Prestei um pouco mais de atenção nos noticiários e lancei um olhar sobre o nível e o ritmo de abastecimento dos supermercados e postos de combustíveis. Mais uma vez vem à tona a credibilidade de versões que circulam eletronicamente nos diversos segmentos sociais. Ainda é difícil separar nessa forma ágil de comunicação o que é verdadeiro e o que é falso.

A tendência mais imediata é a de acreditar. E, sem mais, difundir. É diferente daquilo que acontece nos meios de comunicação tradicionais em que as notícias são checadas e abalizadas por jornalistas profissionais. Somente a pressa de divulgar uma notícia não garante a sua veracidade.
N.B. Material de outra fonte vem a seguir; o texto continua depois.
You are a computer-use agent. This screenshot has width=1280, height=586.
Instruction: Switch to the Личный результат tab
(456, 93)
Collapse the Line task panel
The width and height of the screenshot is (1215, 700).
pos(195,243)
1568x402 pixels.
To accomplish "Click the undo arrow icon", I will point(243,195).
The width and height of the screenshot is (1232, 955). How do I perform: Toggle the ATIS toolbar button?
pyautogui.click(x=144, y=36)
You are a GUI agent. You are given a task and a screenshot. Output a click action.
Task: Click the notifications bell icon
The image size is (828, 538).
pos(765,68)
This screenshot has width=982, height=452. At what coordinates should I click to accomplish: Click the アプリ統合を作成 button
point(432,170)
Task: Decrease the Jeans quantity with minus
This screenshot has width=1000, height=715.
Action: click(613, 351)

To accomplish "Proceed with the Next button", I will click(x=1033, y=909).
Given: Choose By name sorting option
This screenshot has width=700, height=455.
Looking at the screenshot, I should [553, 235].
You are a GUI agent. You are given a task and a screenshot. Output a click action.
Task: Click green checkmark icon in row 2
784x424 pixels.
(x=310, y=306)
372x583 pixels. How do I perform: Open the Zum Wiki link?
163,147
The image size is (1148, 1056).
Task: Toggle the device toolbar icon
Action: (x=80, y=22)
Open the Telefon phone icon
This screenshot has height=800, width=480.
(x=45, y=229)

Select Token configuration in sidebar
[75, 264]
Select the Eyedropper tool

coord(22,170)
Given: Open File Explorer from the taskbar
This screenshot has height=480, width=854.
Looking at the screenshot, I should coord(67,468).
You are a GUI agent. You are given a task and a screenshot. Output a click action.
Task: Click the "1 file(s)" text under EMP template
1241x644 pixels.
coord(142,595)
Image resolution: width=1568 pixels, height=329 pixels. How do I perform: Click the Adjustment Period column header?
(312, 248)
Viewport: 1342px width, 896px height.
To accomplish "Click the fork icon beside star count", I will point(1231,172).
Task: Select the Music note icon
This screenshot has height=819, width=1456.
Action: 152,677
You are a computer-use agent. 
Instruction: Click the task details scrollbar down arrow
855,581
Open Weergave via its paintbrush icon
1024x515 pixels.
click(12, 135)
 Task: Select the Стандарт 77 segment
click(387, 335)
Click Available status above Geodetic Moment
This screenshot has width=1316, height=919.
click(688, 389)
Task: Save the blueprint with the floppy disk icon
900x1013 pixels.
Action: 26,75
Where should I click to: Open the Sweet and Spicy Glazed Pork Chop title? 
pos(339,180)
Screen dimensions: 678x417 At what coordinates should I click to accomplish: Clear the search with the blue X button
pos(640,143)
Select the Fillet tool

Muito pelo contrário. E pode causar sérios prejuízos, dentre outros, pânico, correria desnecessária e exploração comercial. Sábio o síndico que colocou a seguinte placa em cada andar do prédio: “Antes de divulgar o incêndio pela internet, saia para a rua”. A placa era ilustrada por um homem, descendo as escadas com um celular na mão, enquanto altas chamas lambiam suas costas.

Exemplos que comovem e ensinam

Uma só atitude, dois exemplos expressivos. Foi o que presenciei durante a doença terminal do Renato, antigo taxista bragantino. O avanço da doença e uma medicação complexa exigiam dos filhos cuidados permanentes. O filho e a filha estiveram todo o tempo a seu lado, dia e noite, ora juntos, ora em revezamento. “Honra teu pai e tua mãe, a fim de que tenhas vida longa na terra que o Senhor, o teu Deus, te dá” (Êxodo 20,12).

Ao mesmo tempo, sendo funcionários públicos, não faltaram um só dia ao trabalho. As poucas horas necessárias para algum procedimento médico foram avisadas com boa antecedência e compensadas no mesmo dia. Tanto o cuidado carinhoso de pais idosos como a integral assiduidade ao trabalho são naturais, no entanto, em nossos dias, poderiam ser mais frequentes. Teríamos então, conforme promessa de Deus no livro do Êxodo, vida longa e uma terra mais abençoada.